The second question about the appointment of Salomon Smith Barney is that it jars against the rhetoric of the Prime Minister in denouncing foreign interference in Malaysian economic afffairs, and his assertion of Malaysian independence in economic and financial decision-making.
Thirdly, it raises the very disturbing question whether the Malaysian finance and economic ministers have lost confidence that they could raise international funding without foreign help.
At the end of July, just after the publication of the National Economic Recovery Plan (NERP) by the National Economic Action Council, the then Finance Minister, Datuk Seri Anwar Ibrahim and the Special Functions Minister, Tun Daim Zainuddin had to shelve their plans for an international roadshow to raise US$2 billion from international bonds when Malaysia’s sovereign credit rating were downgraded by three notches by Moody’s Investor Service Inc., Standard and Poor and later by Thomson Bankwatch.
Two days ago, Fitch IBCA downgraded Malaysia's long-term foreign currency rating two notches to "BB", below investment grade, from "BBB" while the short-term foreign currency rating was also cut to junk status of "B" from "F3".

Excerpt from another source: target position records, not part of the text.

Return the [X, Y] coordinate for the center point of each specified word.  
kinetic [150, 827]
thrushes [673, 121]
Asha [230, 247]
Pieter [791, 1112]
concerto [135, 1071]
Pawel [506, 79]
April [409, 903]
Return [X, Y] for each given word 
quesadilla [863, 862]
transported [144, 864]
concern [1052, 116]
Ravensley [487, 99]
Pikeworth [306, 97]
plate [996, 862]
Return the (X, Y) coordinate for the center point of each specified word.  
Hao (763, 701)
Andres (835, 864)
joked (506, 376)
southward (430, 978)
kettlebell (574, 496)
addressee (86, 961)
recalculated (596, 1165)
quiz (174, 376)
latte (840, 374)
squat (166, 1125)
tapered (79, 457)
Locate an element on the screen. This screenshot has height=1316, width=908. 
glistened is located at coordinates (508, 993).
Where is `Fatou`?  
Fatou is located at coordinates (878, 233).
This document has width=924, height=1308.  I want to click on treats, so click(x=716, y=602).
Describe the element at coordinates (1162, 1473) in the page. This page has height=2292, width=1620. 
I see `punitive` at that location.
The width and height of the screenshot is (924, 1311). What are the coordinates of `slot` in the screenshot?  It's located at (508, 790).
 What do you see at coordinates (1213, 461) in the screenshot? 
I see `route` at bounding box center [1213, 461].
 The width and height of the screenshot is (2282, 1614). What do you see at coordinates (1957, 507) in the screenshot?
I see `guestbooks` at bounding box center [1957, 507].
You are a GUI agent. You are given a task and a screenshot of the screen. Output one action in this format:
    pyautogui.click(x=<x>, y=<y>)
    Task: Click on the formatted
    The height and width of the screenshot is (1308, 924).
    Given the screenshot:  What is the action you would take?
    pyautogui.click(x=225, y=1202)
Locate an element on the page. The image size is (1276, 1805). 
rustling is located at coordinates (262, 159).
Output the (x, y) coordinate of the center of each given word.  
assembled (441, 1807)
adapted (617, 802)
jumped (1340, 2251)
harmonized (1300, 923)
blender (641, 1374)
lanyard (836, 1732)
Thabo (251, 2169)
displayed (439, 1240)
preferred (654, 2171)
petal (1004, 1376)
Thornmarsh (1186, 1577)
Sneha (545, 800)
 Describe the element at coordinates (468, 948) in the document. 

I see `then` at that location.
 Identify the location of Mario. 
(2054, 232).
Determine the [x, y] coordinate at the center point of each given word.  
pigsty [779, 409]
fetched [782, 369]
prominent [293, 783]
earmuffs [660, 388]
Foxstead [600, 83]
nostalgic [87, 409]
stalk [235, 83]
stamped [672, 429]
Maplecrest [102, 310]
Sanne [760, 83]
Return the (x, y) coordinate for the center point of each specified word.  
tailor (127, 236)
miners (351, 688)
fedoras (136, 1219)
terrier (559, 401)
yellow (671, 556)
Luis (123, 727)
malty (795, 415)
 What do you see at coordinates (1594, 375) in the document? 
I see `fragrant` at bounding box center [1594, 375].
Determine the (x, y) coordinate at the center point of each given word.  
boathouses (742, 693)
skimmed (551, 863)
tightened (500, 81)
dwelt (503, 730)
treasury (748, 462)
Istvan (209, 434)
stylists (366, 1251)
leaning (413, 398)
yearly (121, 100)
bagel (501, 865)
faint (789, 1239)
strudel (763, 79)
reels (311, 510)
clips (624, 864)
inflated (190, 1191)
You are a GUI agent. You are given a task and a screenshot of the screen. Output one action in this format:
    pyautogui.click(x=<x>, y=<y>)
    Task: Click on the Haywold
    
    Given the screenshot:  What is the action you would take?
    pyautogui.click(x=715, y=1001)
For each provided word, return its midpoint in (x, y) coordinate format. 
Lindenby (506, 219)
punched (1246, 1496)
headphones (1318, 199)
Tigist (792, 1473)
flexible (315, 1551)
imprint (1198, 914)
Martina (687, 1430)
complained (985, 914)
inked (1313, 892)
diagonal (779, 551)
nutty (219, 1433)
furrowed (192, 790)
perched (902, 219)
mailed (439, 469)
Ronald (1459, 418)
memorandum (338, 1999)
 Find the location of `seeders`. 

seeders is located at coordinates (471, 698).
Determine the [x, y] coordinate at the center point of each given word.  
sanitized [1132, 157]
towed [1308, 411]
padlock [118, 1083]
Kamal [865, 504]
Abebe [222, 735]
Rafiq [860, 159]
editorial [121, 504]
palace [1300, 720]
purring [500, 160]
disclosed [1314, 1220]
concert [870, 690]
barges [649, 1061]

After the sacking of Anwar as DPM and Finance Minister, Mahathir has assumed the post of Finance Minister himself, with the appointment of a Second Finance Minister, Datuk Mustapha Mohamad.
Is the appointment of Salomon Smith Barney an admission that Mahathir, Daim And Mustapha would not be able to raise the international funding needed to resuscitate the Malaysian economy and must now resort to the unprecedented decision of virtually corporatising an important part of the government’s financial programme to a foreign company! Isn’t there a local banking and securities firm capable of being assigned this task?
Malaysians are entitled to know the full terms of the appointment of Salomon Smith Barney, in particular what fees and earnings the American firm would make from such an appointment.